What About the Rest of the World?
The biggest complaint I've read by far within the online community is that Hulu cannot be accessed outside of the US. That presents an understandable limitation. For one, advertisers are selling products in the US and won't get as much benefit from a viewer in Germany seeing their ad. Second, many of the episodes and clips are of shows that haven't aired in other countries yet and likely won't for up to six months or more. TV studios can't risk their syndication deals with foreign television stations by providing the shows first online, even though people in these countries are finding ways to get copies of the episodes anyway.
The best solution is to offer a different website with different content for each country, but that model involves significant time and resources, thus making it several years away. There lies the big disadvantage in chasing this whole new cash cow of ad-supported online streaming. The big media companies are forgetting that the Internet is a global medium. Again, that fact wasn't lost on YouTube.

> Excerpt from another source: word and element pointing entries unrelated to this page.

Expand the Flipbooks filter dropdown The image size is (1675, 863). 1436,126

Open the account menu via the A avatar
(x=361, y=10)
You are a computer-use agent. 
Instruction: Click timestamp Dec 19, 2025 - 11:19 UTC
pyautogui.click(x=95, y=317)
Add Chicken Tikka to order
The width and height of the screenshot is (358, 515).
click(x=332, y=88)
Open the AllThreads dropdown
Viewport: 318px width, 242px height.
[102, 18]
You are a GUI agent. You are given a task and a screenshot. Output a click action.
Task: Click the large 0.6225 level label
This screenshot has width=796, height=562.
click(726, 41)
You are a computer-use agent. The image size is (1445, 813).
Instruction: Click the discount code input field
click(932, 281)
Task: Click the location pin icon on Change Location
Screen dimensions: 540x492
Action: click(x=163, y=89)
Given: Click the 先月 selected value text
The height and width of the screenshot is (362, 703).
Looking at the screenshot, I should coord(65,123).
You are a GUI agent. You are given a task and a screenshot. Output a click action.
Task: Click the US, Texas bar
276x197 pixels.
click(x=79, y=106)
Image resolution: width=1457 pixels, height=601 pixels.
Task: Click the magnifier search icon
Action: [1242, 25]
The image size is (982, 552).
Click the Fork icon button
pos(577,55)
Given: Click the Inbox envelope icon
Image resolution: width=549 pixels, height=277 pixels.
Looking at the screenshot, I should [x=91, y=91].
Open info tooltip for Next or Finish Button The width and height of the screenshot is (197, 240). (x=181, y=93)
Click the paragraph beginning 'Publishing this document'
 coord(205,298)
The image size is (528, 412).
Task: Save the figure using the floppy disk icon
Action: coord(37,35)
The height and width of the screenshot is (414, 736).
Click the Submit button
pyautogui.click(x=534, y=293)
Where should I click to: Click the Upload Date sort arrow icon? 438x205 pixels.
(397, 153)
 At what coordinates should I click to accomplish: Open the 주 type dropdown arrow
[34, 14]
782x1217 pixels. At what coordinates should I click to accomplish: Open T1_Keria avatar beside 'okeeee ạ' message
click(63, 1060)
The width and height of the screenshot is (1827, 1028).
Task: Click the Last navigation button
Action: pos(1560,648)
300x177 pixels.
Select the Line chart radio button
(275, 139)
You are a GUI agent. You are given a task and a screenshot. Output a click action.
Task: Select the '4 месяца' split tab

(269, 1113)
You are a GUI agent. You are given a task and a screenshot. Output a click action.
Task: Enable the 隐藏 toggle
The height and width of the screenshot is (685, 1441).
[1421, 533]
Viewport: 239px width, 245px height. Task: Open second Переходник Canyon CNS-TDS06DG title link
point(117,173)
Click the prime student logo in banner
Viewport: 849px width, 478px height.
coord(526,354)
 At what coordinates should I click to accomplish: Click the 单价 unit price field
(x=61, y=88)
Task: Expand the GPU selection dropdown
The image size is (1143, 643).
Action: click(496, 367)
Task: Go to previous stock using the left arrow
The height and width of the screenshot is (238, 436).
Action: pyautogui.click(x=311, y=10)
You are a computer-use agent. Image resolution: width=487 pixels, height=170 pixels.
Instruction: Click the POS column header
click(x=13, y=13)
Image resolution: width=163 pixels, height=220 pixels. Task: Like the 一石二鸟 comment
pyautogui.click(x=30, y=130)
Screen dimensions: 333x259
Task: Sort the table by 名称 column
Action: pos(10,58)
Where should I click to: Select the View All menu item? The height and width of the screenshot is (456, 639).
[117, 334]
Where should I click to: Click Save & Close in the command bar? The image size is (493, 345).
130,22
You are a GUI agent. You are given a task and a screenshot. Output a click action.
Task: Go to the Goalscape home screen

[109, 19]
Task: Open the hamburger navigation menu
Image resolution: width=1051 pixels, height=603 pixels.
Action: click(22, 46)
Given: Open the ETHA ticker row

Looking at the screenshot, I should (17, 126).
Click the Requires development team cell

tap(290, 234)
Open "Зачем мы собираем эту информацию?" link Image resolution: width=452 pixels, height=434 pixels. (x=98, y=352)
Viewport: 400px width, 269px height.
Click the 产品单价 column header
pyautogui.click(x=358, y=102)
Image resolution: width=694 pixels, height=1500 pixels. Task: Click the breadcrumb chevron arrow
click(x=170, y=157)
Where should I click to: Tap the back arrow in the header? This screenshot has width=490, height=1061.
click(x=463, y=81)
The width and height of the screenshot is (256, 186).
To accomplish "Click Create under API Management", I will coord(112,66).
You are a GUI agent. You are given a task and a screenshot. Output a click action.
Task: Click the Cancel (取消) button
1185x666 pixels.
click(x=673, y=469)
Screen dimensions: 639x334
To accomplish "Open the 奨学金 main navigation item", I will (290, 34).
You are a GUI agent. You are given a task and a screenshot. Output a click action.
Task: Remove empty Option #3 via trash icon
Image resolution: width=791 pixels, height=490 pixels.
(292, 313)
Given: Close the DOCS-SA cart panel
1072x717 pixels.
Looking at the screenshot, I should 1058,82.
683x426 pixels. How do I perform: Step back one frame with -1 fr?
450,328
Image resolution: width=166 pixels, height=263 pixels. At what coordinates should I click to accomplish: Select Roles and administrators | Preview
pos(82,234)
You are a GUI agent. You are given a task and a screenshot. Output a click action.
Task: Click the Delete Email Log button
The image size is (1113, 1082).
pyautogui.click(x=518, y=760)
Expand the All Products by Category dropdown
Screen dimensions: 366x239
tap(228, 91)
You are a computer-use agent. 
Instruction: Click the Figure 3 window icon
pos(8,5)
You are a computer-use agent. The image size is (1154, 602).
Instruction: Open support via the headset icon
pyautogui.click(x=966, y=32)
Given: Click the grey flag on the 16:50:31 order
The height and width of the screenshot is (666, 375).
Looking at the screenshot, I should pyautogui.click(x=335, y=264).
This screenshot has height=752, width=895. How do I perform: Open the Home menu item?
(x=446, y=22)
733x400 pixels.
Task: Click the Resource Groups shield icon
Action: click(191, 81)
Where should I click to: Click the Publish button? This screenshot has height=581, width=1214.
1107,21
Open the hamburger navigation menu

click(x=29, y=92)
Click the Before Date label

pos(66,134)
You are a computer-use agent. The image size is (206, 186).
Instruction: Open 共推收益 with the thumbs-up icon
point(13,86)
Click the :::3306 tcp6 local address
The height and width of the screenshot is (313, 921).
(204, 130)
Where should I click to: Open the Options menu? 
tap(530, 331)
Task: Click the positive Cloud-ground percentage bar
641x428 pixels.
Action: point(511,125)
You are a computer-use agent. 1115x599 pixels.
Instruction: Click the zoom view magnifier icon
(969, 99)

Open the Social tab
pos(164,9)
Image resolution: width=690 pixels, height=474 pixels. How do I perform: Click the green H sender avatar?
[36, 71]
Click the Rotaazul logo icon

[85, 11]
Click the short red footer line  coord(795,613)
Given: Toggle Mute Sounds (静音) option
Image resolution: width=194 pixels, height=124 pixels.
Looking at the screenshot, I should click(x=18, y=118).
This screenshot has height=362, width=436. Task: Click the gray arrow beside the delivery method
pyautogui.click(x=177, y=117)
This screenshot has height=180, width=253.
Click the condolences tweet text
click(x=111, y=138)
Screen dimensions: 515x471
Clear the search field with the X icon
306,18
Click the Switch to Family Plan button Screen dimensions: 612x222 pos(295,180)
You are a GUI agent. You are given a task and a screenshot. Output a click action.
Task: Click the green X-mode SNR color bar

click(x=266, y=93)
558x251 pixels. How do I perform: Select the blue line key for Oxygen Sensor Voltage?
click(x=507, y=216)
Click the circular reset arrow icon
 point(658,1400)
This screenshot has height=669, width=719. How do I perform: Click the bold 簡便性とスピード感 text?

As with any product or service using clever marketing slogans to make us believe it’s the greatest thing since sliced bread, living up to the hype is a near impossible task. All in all though, Hulu is a nice start. I didn't spend countless hours on their site like they said I would, but I'll go back here and there when I'm looking for something specific, or to see how they are progressing with adding new content. In the meantime, I'm happy with the HD quality shows on my TiVo. I can fast forward through those unwanted ads.